Pour donner une idée de la manière d’Heredia, nous traduisons ici quelques vers de son Ode à l’Ouragan, que tous les Américains savent par cœur :


« Ouragan ! ouragan ! je te sens venir, et dans ton souffle brûlant je respire enivré l’haleine du maître des airs. Vois-le, suspendu aux ailes du vent, rouler à travers l’espace immense, silencieux encore, mais effrayant, irrésistible dans sa course. La terre, qu’opprime un calme sinistre et mystérieux, contemple avec stupeur le terrible météore… Le soleil hésitant voile sous de tristes vapeurs sa face glorieuse, et son disque obscurci répand une lueur funèbre qui n’est pas la nuit et qui n’est plus le jour.
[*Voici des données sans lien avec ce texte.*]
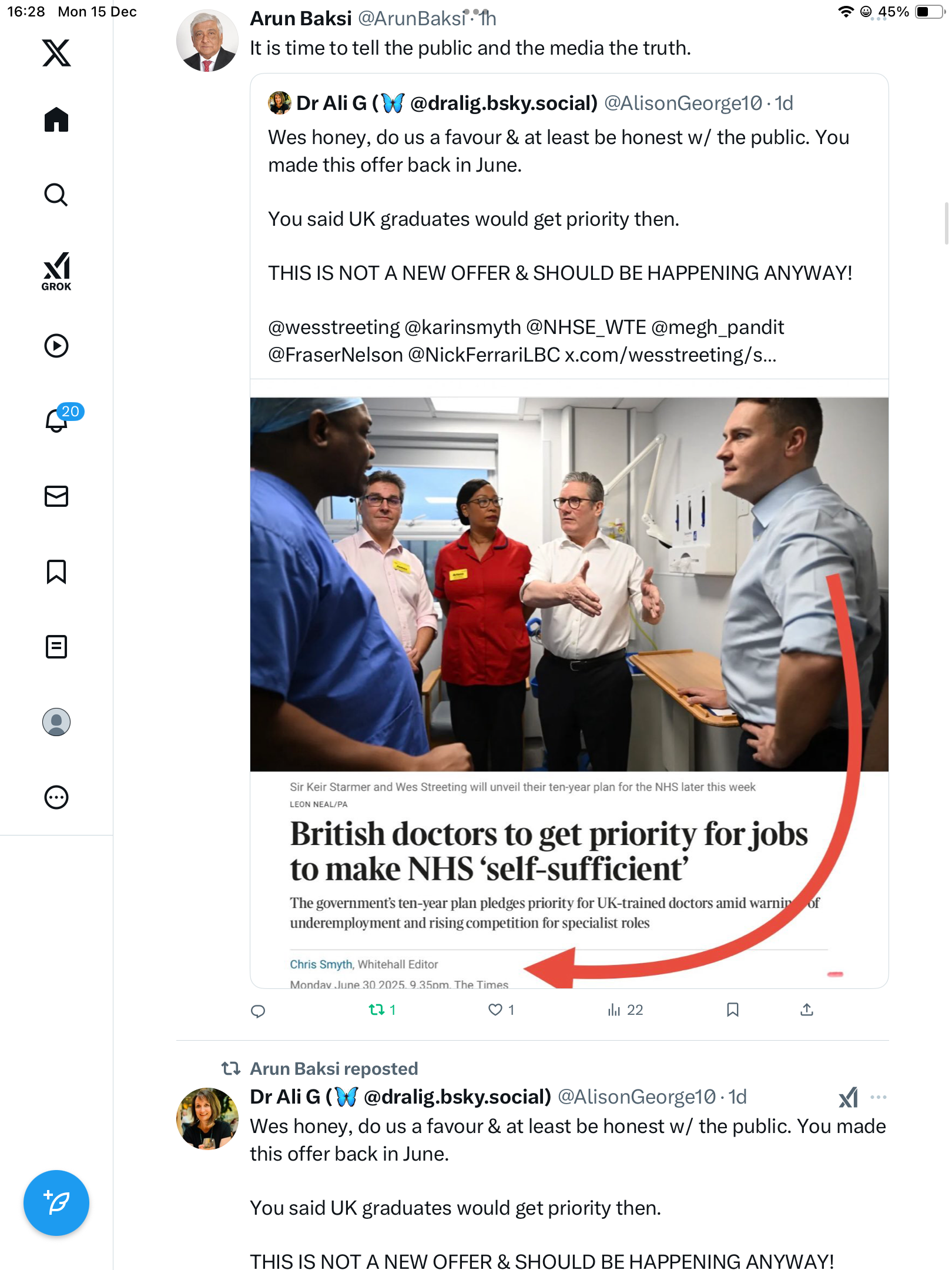952x1270 pixels.
Task: Open the profile avatar in sidebar
Action: 56,722
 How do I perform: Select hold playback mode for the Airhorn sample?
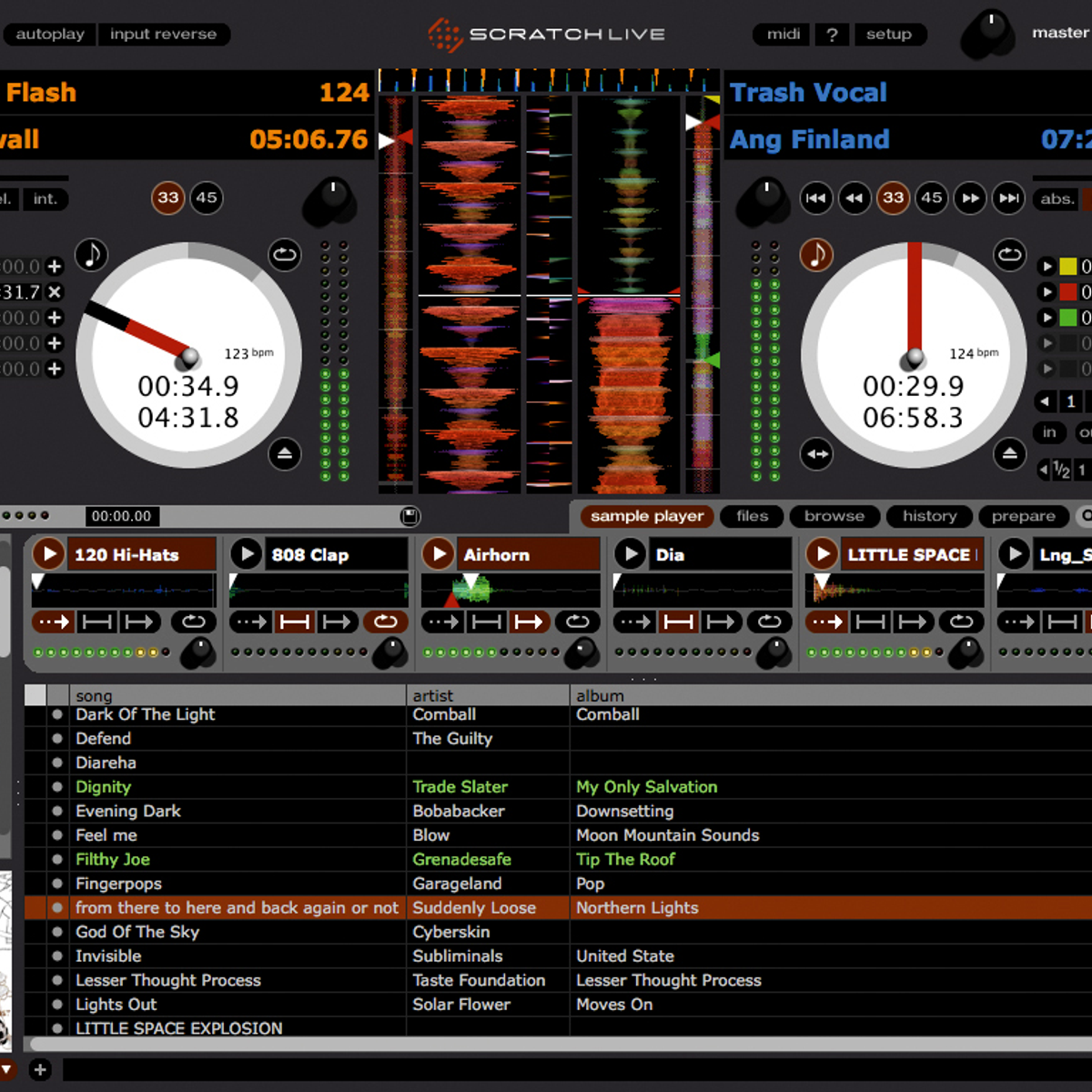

Lueur affreuse, voile de mort ! les oiseaux tremblent et se cachent à l’approche de l’ouragan qui hurle ; sur les montagnes lointaines, les forêts l’entendent et lui répondent.

« Le voilà ! Il étend sur la nature son manteau d’épouvante. Géant des airs, je te salue !… Le vent secoue et fait tournoyer, les franges mêlées de son vêtement sombre. Ses bras grandissans se rejoignent au-dessus de l’horizon ; ils s’abaissent et recouvrent l’espace d’une montagne à l’autre.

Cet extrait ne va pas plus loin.